After his veto, Cuomo took to Twitter to promise that he’d unveil new e-bike legislation on Jan. 8, the first day of the legislative session, that won’t force people to “choose” between legal bikes and safety.

But that wasn’t the choice that made it to the governor’s desk — where he signed his veto message. Rather, it seems, the governor believes cyclists need to be protected from themselves. In addition to the helmet requirement, e-bike riders would also have to wear high-visibility clothing — which suggests the governor considers cycling a dangerous activity, even though car and truck drivers are the ones who have killed more than 200 people this year alone in New York City and have caused more than 60,000 injuries.

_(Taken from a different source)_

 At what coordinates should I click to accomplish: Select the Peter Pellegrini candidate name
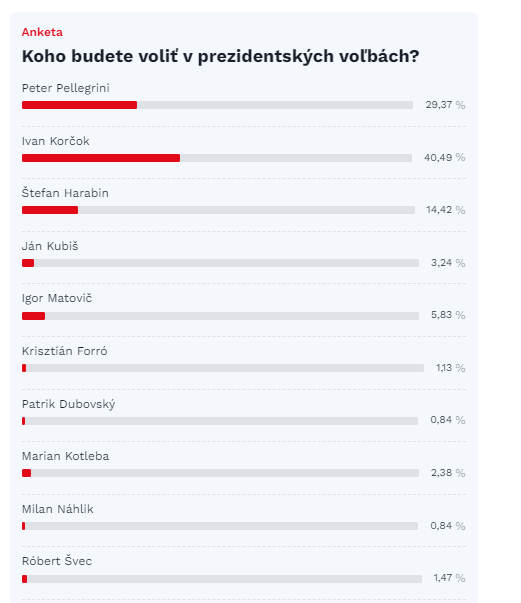click(65, 88)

The veto message willfully mischaracterized an American Journal of Otolaryngology study as claiming that head injuries have tripled in the past 10 years due to motorized vehicles — even though the study was specifically about scooters, which are a relatively new addition to an already dangerous traffic mix dominated by cars.

The governor also suggested that e-bike or scooter riders need helmets because a teenager in Elizabeth, N.J. died, though Cuomo failed to point out that he was run over by a truck driver who failed to yield to the scooter rider, then crushed him under his several-ton vehicle. He didn’t die because he wasn’t wearing a helmet. He died because a truck driver ran him over.

There is, of course, common ground: Both Cuomo’s version of legalization, which he presented in his FY 2020 budget, and the bill passed by the legislature, would legalize e-bikes and electric scooters. The governor wanted one category for all electric bikes (currently legal pedal-assist or currently illegal throttle-controlled): “locally authorized motorcycles,” which would be subject to the helmet requirement. The legislature’s bill would create three classes of electric bike: pedal-assist bikes whose motor cuts out when the bike reaches 20 miles per hour, throttle-controlled e-bikes that can’t go faster than 20 miles per hour and throttle e-bikes that are capped at 25 miles per hour. The third class of e-bike also would only be legal in New York City (which could decide to cap their speeds anyway).

That’s a surmountable difference in policy approach. And, indeed, Ramos told Streetsblog that she would like to work with the governor on a bill that he could support. But she drew a firm line against a helmet mandate.

“It’s an issue because the data shows that it wouldn’t save lives,” Ramos said, adding that the city already requires commercial cyclists to wear helmets, making the issue of worker safety a moot point in a state bill.

About the one thing she and the governor agree on is urgency. “We need a bill signed as soon as possible in order to protect delivery workers,” said Ramos, who is looking to sit down with advocates and the governor’s office as soon as the session starts on Jan. 8. At least publicly, she did not play the Albany game of vowing to re-pass the same bill and threatening to get her colleagues to over-ride the veto.

Whatever happens, Cuomo’s attempt to do some Twitter diplomacy with the mass of disappointed New Yorkers who had pushed for e-bike legalization did not go over well at all.

https://twitter.com/jhermann/status/1210393960033800192

The governor’s office didn’t respond to a request for comment on what kind of language he was looking to put into his proposal in January.